** Start RECORDS PROVIDED **
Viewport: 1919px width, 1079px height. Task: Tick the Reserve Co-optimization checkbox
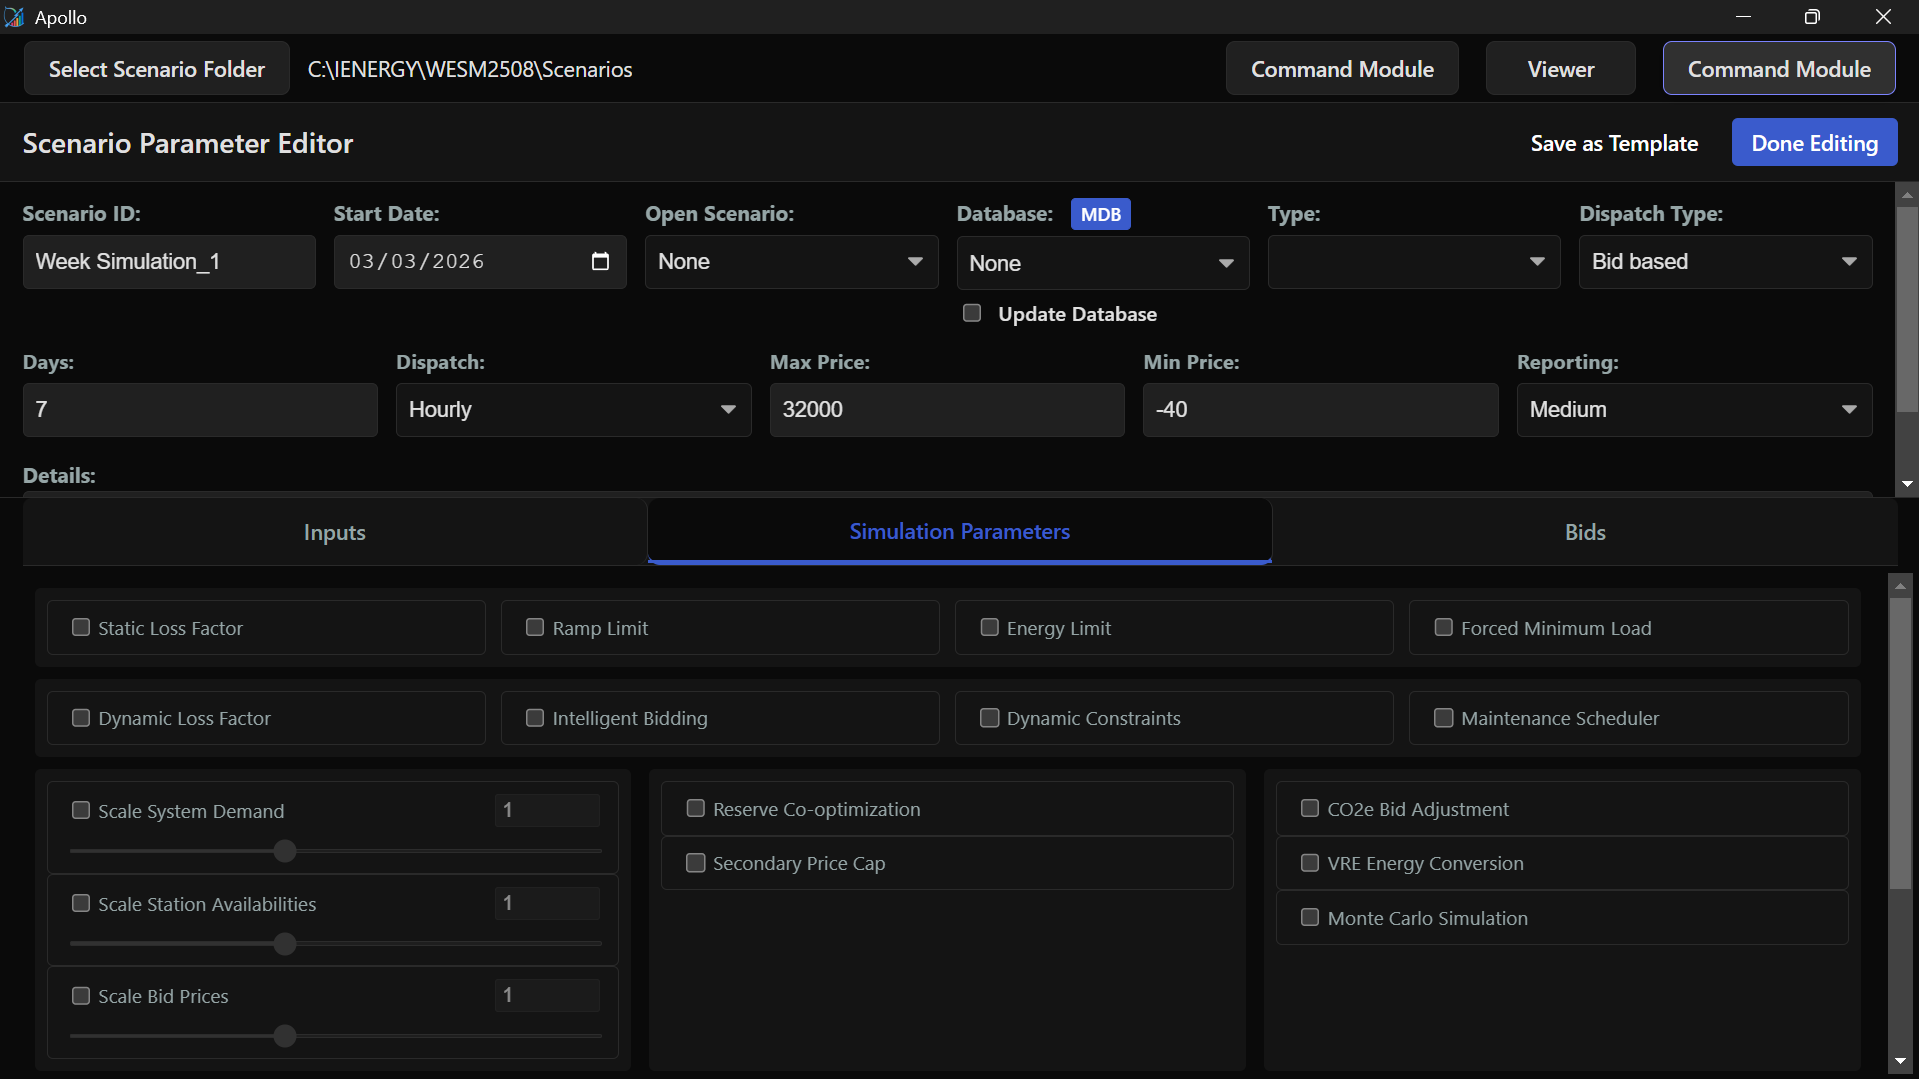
** End RECORDS PROVIDED **
** Start RECORDS PROVIDED **
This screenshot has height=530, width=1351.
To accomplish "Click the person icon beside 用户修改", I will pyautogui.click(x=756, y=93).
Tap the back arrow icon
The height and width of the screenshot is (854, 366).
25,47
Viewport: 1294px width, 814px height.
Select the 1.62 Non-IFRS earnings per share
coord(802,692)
** End RECORDS PROVIDED **
EXERCISE REQUIREMENTS: Retype the stretch of lines from the line containing "This screenshot has height=530, width=1351." through the line containing "coord(802,692)", with both of those lines included.

CORRECT OUTPUT:
This screenshot has height=530, width=1351.
To accomplish "Click the person icon beside 用户修改", I will pyautogui.click(x=756, y=93).
Tap the back arrow icon
The height and width of the screenshot is (854, 366).
25,47
Viewport: 1294px width, 814px height.
Select the 1.62 Non-IFRS earnings per share
coord(802,692)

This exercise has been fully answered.